On June 21, [OpenAI said](https://openai.com/index/samsung-electronics-chatgpt-codex-deployment/) Samsung Electronics would deploy ChatGPT Enterprise and Codex to all Samsung Electronics employees in Korea and all Device eXperience employees worldwide. The company also said more than 5 million people now use Codex every week.

On June 24, [OpenAI and Broadcom said](https://openai.com/index/openai-broadcom-jalapeno-inference-chip/) they had unveiled Jalapeño, OpenAI's first inference chip. OpenAI says engineering samples are already running ML workloads in the lab, including GPT-5.3-Codex-Spark, and that the platform is meant for deployment at gigawatt scale with Microsoft and other partners beginning in 2026. Broadcom's own [release](https://investors.broadcom.com/news-releases/news-release-details/openai-and-broadcom-unveil-llm-optimized-intelligence-processor) says the same roadmap.

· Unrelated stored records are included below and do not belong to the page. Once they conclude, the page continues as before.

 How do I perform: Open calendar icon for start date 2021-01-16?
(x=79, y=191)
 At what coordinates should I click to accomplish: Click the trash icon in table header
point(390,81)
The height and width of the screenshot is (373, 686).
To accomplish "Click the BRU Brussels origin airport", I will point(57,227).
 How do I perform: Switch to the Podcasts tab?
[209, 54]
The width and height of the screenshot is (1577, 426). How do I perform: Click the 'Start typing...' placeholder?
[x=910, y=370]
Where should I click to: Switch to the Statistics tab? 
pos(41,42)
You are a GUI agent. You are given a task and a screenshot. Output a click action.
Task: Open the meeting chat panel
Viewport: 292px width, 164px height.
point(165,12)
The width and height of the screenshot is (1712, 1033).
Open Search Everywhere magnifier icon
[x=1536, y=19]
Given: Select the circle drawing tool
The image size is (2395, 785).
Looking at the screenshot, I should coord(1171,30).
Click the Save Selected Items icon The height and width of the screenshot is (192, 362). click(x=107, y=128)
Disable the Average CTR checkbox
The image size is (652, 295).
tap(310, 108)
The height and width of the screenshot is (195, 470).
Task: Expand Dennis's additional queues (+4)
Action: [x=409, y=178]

On June 25, [OpenAI said](https://openai.com/index/openai-on-oracle-cloud/) Oracle customers will soon be able to spend eligible Oracle Universal Credits on OpenAI models and Codex through OCI. The same day, in a separate post on internal adoption, [OpenAI said](https://openai.com/index/how-agents-are-transforming-work/) its 99th-percentile daily users now generate more than 60 hours of Codex agent turns per day, and the average lawyer or recruiter at the company now generates more than 85% of output tokens on Codex.

I do not think those are unrelated announcements. They sit on four old choke points at once: chips, cloud procurement, enterprise distribution, and labor habit.

There is still a lot of self-reporting here. OpenAI has not published the detailed Jalapeño benchmark yet; it says a technical report is coming later. A Samsung deployment tells you the software got purchased, not that employees will keep using it six months from now. Oracle credits tell you something about procurement friction, not whether the model becomes indispensable after the pilot glow wears off.

Still, the institutional move is hard to miss. OpenAI is trying to make itself awkward to route around. If it can help design the silicon, slide inside a cloud budget the customer already approved, and land on employee desks at the same time, it stops looking like a model vendor with a chat app attached. It starts looking like infrastructure.

That matters because the AI fight is getting duller in a revealing way. The glamorous argument used to live up at the model layer. The quieter fight is lower down now: inference margin, purchasing path, and workplace default.

The next clean test is whether other labs start copying the same shape. When the AI company wants its own chip, its own procurement lane, and its own place in the daily workflow in the same week, it is telling you where it thinks the real bottlenecks have moved.